Photo: Barbora Kmentová
Cela fait suite à un accord bilatéral signé à Bratislava par les représentants de la Direction générale tchèque des finances et de la Gestion slovaque des finances. Cette coopération devrait ainsi restreindre le nombre de fraudes dites « carrousel », qui consistent à créer dans au moins deux pays différents des sociétés qui réalisent entre elles des opérations fictives de revente à perte en se faisant à chaque fois rembourser les trop-perçus de TVA.

Selon la ministre-adjoint des Finances, Simon Hornochová, un grand nombre de ce type de fraudes existe entre la République tchèque et la Slovaquie. Et c’est principalement dans le cadre de la lutte contre ces fraudes dites « carrousel », que la coopération est cruciale. L’absence de coopération par-delà les frontières ne pourrait alors avoir aucun effet bénéfique dans la lutte contre l’évasion fiscale.

Le directeur de la Gestion slovaque des Finances, František Imrecze, a rappelé que la République tchèque avait adopté des mesures pour lutter contre l’évasion fiscale sur le marché des combustibles. Selon ses déclarations, si la Slovaquie ne se joint pas à cette initiative, alors cela n’aura aucun sens, dans la mesure où toutes les sociétés vont transférer leurs sièges en Slovaquie, et réaliseront des transactions là-bas.

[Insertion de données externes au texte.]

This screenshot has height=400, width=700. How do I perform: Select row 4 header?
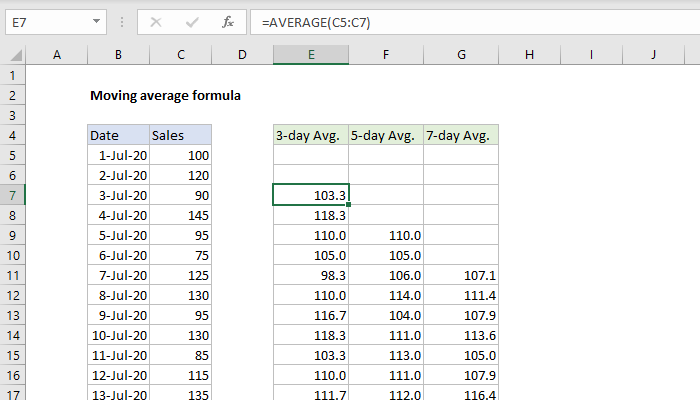(13, 135)
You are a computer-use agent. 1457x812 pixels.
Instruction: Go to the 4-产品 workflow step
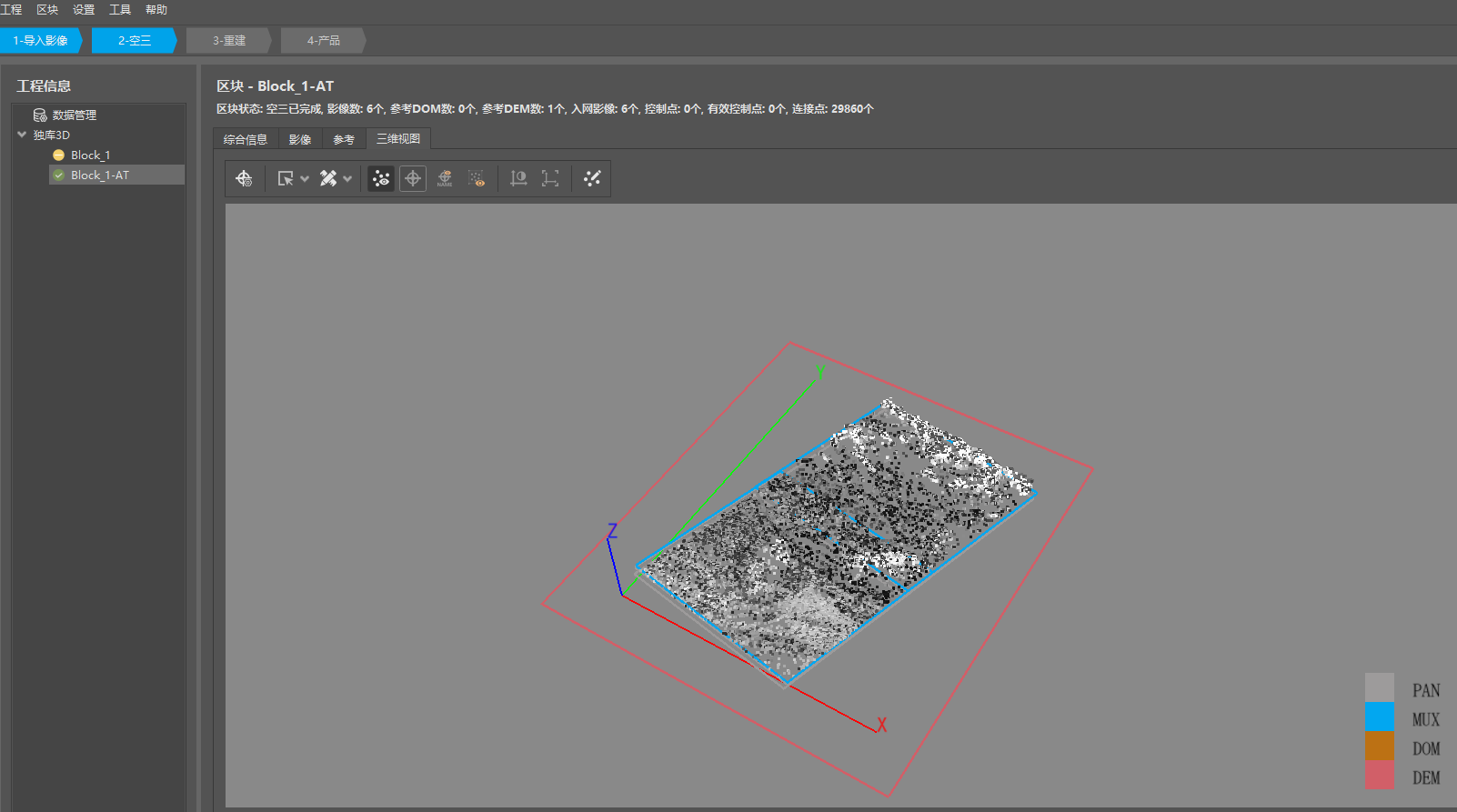click(323, 41)
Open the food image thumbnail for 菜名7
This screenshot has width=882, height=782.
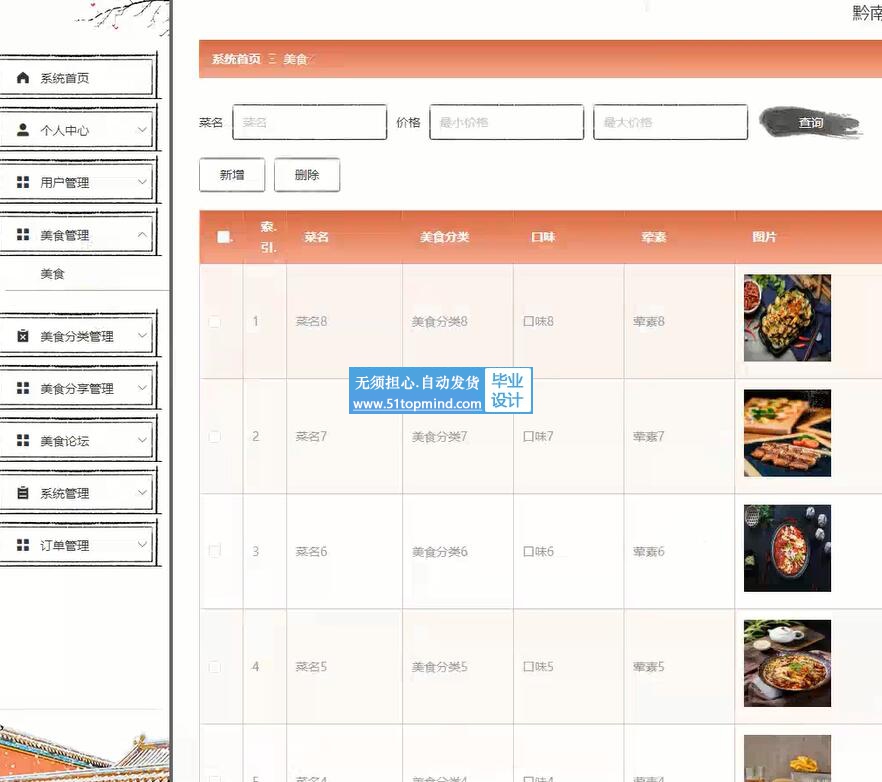click(x=787, y=433)
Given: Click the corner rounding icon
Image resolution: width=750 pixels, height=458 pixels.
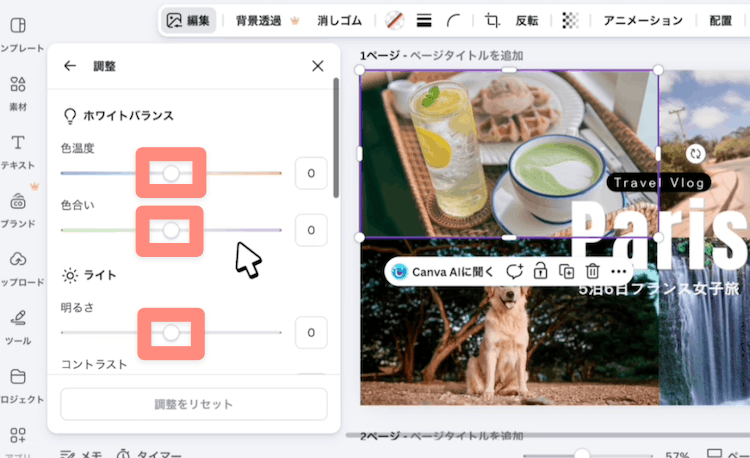Looking at the screenshot, I should tap(453, 21).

La signature de cet accord bilatéral a eu lieu dans le cadre de la conférence internationale sur la lutte contre l’évasion fiscale. En outres, les représentants de la République tchèque, la Slovaquie, la Hongrie et la Pologne ont également signé une déclaration relative à l’intensification de la coopération en matière douanière et fiscale.

Selon une étude prenant en compte l’année 2012 et dont les données ont été révélées par la représentation de la Commission européenne en Slovaquie, les États membres de l’UE auraient perdu en raison de la TVA non-perçue près de 177 milliards d’euros.